European country from 1964 to 1974

The State of Malta (Stat ta’ Malta), commonly known as Malta, existed between 21 September 1964 and 13 December 1974. It is the predecessor to the modern-day Republic of Malta.

The Crown Colony of Malta became independent under the Malta Independence Act 1964 (c. 86) passed by the British Parliament. Under the new Constitution of Malta, approved in a referendum held in May of that year, Queen Elizabeth II became the Queen of Malta. Her constitutional roles were delegated to the governor-general of Malta. Between 1964 and 1974, Elizabeth II visited Malta once, in November 1967.

==Governors-general==
The following governors-general held office in Malta between 1964 and 1974:

1. Sir Maurice Henry Dorman (21 September 1964 – 4 July 1971)
2. Sir Anthony Mamo (4 July 1971 – 13 December 1974)

==Prime ministers==
The following held office as prime minister (and head of government) of the State of Malta during this period:

1. Giorgio Borġ Olivier (21 September 1964 – 21 June 1971)
2. Dom Mintoff (21 June 1971 – 22 December 1984)

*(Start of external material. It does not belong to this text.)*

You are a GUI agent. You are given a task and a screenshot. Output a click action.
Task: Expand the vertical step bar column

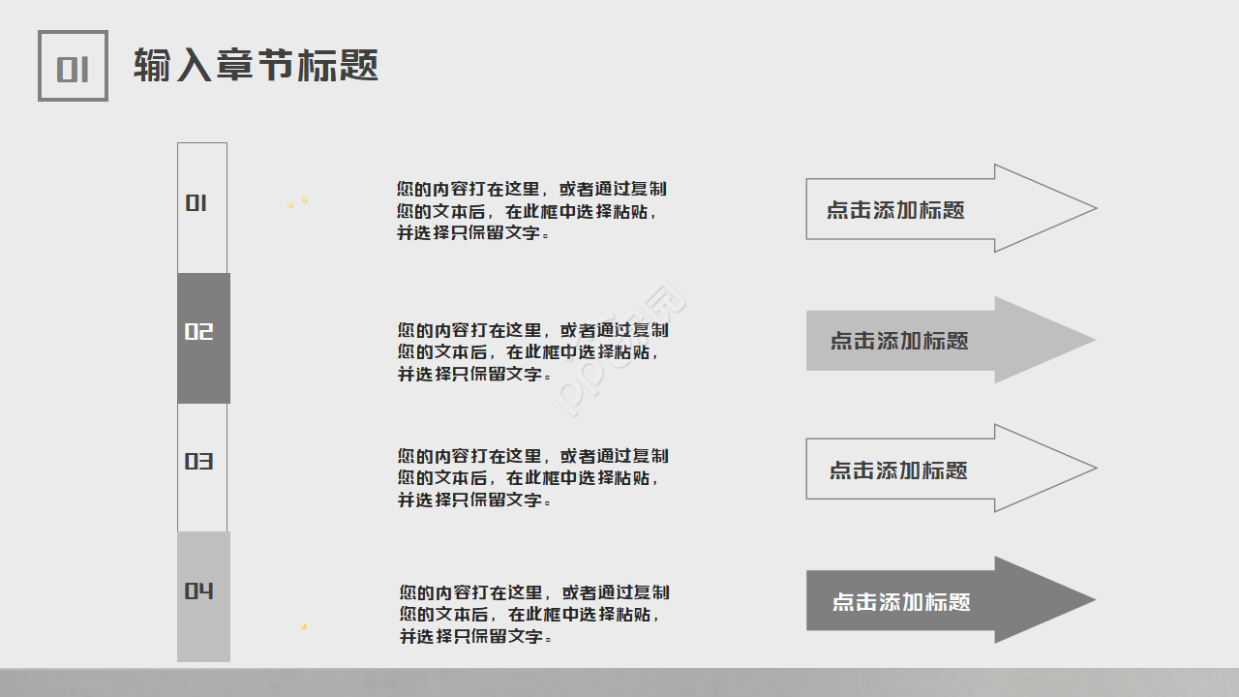point(202,402)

==Transition to republic==
On 13 December 1974, following amendments to the Constitution by the Labour government of Dom Mintoff, the monarchy was abolished and Malta became a republic within the Commonwealth with the function of head of state vested in a president appointed by Parliament. The last governor-general, Sir Anthony Mamo, was appointed the first president of Malta.